608号室には同じ班の神谷秀真や岩原比呂志がいなかった。名簿順で2部屋に分けられたので、幼馴染の月花博紀とも同室にはならなかった。
修学旅行のしおりの「旅館での過ごし方」には「必要のない限り、部屋から出ない」と書かれている。秀真や比呂志と分断されることに、皐月は今さらながら憤りを感じ始めていた。しおり作りの時に、この文章をこっそり削除しておけばよかったと後悔した。
「もう体験学習が始まるぞ。7階の会議室に移動しようぜ」
籤引きで部屋長になった村中茂之に促され、皐月たちは階段を上って一つ上の7階へ上がった。稲荷小学校の方針として、大人数で一斉に移動する時はエレベーターの利用を禁止している。
会議室は修学旅行生の使用を前提としているため、広めに作られていた。スタッキングテーブルはやや奥行きが狭いが、稲荷小学校の130人の児童でも窮屈な思いをすることなく席に着くことができる。しおり作りの段階では、席順をあらかじめ決めることが難しかったので、入室した順に席を詰めて座ることにしてある。

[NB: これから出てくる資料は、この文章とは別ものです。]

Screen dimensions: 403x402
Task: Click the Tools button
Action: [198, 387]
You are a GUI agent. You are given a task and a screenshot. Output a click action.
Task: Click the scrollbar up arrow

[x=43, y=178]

皐月たちが会議室の前に来ると、微かにいい匂いがした。匂い袋を作る体験教室がここで開かれることになっている。この企画は女子児童から好評らしく、稲荷小学校の修学旅行では恒例行事になっている。
入口付近で6年3組の男子児童たちがたむろしていた。皐月には彼らがあえて中に入らないようにしてるんじゃないかと思えた。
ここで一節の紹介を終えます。